When I was a teenager, I remember thinking “What are they on about, this is the best time of my life!” every time an adult said, “I wouldn’t want to be a teenager again!” Now I’m an adult…I get it.
It’s all about me!
I thought I was having the time of my life and of course, I was, rules didn’t apply to me and it was all parties, being reckless and looking forward to my obviously incredibly fulfilling adult life. It isn’t until you grow out of adolescence that you realise how immersed in yourself you really were. I don’t recall thinking of others with love and admiration as I do now. Of course, adolescence is that period in your life where you might be considered the “most selfish”, you have no real idea of what awaits you and no real grasp on emotion or any real control over them.
Adolescence is overwhelming. The surge of hormones rushing through your body for a sustained amount of time will inevitably have an effect on how you view the world around you, now I think of it it’s very much like having constant PMS for 8 years!

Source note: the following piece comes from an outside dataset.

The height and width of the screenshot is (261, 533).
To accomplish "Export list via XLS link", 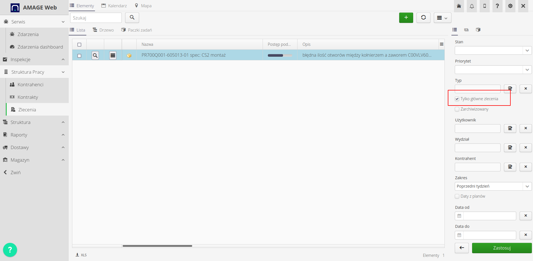I will pyautogui.click(x=81, y=255).
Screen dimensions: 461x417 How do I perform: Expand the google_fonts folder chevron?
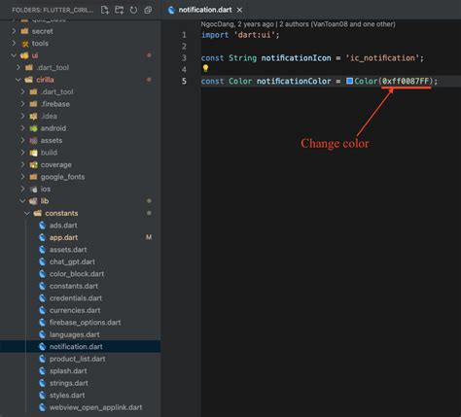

I wanted to talk about adolescence because that’s when I started getting my anxiety, or should I say that’s when my anxiety got me (read about my experience with anxiety in a previous article "What is Anxiety Disorder"). I can remember the day it started, the moment I first felt that gut-wrenching “fight or flight” reaction, but to this day I still wouldn’t be able to tell you why it started. Many of you may have children and you may be nervous about their teenage years or you may already have teenagers and you can’t work out what they really want.
Do you remember the film Gremlins? I kind of think of myself as a teenager like Gizmo. Cute, fluffy and lovely on the outside; I’ll be your best mate and comrade one moment, but if you step out of line and feed me (or don’t feed me) after midnight I turned into a raging hormonal monster seeking allies and unsavoury characters to complain about you to.
It's true, as a teenager no one understands you, and god forbid as an adult you utter those words that turn every teenager into a wet Gremlin… “I was your age once!” and of course it was true but those words still make me shudder with anger now.
We think as adults we might have a pretty good idea of how to control our emotions. As someone who has suffered from anxiety half their life, I like to think I can manage it and calm myself down but as a teenager, I don’t recall having the ability to do that at all! Every little thing that happened in my life was the most serious thing to ever happen! Everything that was said or done came with a “life-altering” consequence and was a huge deal!